Blog once a day – ☑ Check out the blog/podcast I published earlier today titled “How to Rediscover Who You Really Are.”

Eat healthy – ☑ Eating pretty good today. Not low carb, because I had a panini (half for lunch and half for dinner).

Exercise on Tuesday/Thursday/Saturday – ☑ I almost didn’t. Today was really a struggle to accomplish all I committed to doing, but I pushed through. That’s what discipline is about. Pushing through when you don’t feel like it.

Participate in Church Services Sunday/Monday/Wednesday – N/A


Don’t Judge Death

I previously recorded a podcast episode titled “Don’t Judge Life“. This is actually one of my top downloaded episodes. We have a tendency to judge everything that happens to us as either good or bad, right or wrong. And we carry those labels around with us which often times prevents us from fully showing up to life.

My uncle Sidney passed away yesterday unexpectedly. He died of a stroke. He would be turning 57 this Saturday 7/15 which is the day he will be laid to rest.

Lately I’ve been thinking about how we (I) tend to judge death. We think that life has cheated some people or that death stole them right beneath our eyes. Death steals lives in the middle of the night or at the break of dawn. It snatches them in their sleep or while they’re driving in their cars. Death is a sneaky little thing that many despise and fear.

But what if death like life is not to be judged? Who’s to say when is the right or wrong time for someone to leave this earth? We all have to go sometime. Who am I to decide when life has cheated someone or when life gave favor to another?

I like to think that death is like a remembrance, similar to a dream on the tip of consciousness. When the dream finally comes into awareness there’s a, “Oh yeah, that’s what it was. I remember now.” I think when you die you come into remembrance of who you are and where you come from. You remember that you were first a spirit and you are now simply returning home.  I think any agreements or assignments you took on before coming to earth are remembered. And I don’t think the soul is surprised by death, only the body is.

I also like to think that when people die they were ready. They had completed all their tasks and assignments. It was simply their time to go. Although 57 seems like a young age to die my uncle was blessed in that he raised all his children into adulthood. 9 in total (I think). He had the chance to meet and play with his grandchildren. He was surrounded by the love of his family. He was so blessed in those 57 years.
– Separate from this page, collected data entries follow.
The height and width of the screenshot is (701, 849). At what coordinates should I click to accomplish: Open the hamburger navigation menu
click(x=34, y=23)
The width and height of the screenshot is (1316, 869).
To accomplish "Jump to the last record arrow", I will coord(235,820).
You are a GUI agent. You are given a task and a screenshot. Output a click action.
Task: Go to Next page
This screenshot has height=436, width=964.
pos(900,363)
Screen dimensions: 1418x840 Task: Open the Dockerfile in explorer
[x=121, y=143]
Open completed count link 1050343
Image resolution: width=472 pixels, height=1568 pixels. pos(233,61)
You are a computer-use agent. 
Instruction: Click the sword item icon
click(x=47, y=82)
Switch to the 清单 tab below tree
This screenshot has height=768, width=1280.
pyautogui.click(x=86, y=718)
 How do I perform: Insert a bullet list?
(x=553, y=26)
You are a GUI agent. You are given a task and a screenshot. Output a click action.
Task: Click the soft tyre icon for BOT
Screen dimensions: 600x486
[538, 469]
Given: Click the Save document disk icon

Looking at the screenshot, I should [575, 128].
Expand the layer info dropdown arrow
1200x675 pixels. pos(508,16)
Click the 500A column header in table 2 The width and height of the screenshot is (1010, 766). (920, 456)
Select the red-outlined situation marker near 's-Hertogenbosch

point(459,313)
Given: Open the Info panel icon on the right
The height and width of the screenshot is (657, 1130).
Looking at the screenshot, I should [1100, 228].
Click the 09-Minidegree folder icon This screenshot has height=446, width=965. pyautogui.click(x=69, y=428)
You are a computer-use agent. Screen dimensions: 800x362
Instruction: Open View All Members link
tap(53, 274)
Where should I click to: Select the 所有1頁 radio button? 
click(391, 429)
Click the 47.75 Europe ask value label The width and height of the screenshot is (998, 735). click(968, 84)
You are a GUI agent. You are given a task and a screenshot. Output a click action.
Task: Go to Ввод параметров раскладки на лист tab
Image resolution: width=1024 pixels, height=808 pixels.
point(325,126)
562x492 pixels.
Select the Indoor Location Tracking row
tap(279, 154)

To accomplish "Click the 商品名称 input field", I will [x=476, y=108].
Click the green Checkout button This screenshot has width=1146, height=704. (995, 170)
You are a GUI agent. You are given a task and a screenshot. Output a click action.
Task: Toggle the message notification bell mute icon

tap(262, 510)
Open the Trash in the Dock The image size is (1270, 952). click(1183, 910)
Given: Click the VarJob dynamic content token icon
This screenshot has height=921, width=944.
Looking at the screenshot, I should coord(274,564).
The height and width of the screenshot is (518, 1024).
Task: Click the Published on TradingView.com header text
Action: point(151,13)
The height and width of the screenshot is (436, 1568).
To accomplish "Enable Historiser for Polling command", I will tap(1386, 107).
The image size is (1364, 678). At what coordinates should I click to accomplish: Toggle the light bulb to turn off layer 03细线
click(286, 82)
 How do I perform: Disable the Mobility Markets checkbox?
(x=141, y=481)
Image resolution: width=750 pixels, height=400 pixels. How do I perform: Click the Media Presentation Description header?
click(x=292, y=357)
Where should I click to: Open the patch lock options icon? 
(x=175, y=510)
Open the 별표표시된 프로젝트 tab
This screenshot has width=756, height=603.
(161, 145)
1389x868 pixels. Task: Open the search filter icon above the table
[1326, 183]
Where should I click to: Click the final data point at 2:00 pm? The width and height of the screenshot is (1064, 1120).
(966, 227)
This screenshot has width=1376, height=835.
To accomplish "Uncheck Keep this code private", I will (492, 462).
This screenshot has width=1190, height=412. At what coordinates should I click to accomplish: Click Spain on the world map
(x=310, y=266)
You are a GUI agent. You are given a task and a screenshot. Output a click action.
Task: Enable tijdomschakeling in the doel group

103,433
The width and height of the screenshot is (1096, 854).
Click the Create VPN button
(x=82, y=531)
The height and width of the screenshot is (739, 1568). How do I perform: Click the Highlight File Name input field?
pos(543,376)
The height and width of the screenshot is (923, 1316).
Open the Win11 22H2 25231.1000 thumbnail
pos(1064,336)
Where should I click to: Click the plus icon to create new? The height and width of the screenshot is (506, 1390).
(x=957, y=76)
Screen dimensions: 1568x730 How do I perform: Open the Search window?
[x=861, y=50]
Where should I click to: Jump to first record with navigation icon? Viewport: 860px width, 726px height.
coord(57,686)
My human mind doesn’t understand death. It doesn’t understand the afterlife. How can I judge that which I know nothing about? When I hear about a tragic death, young or old in the future, I will refrain from judging it. I will choose to believe that that person was blessed beyond measure, they gave everything inside of them to give, and their steps were ordered by the Lord. I choose to believe that their soul is at peace, not regretting or feeling cheated of anything.

Even as I write this I still hope and pray I’ll live to a ripe old age. I think as we remove our judgments of death it gives more meaning to life. Sometimes death teaches us what life is. Everyday that we are alive we know that there is still more for us to experience and do and give. And we know that there’s a deadline. We don’t know when it is, but we know enough to try to make the best of life.

My uncle has passed but that doesn’t have to be a bad thing. Of course those he has left behind will mourn for him and miss him. But in due time we will all meet again just as he has gone on to be with his parents and younger brother. I can only imagine what a blessing that is for him. He’s reunited with loved ones he hasn’t seen in decades.

Uncle Sidney loved big and always had a big smile on his face. He had such a jolly personality. I had recorded Facebook live videos on practicing gratitude and he saw them and called me. That was the last time I talked to him. That was such a funny call, but I was glad to hear from him. He said he was going to try out the 5 Day gratitude challenge!

I’m grateful that we had that chance to connect that day. I’m grateful that he was and is my uncle. I know he loved me and his other nieces and nephews. I’m grateful that his life was full of love.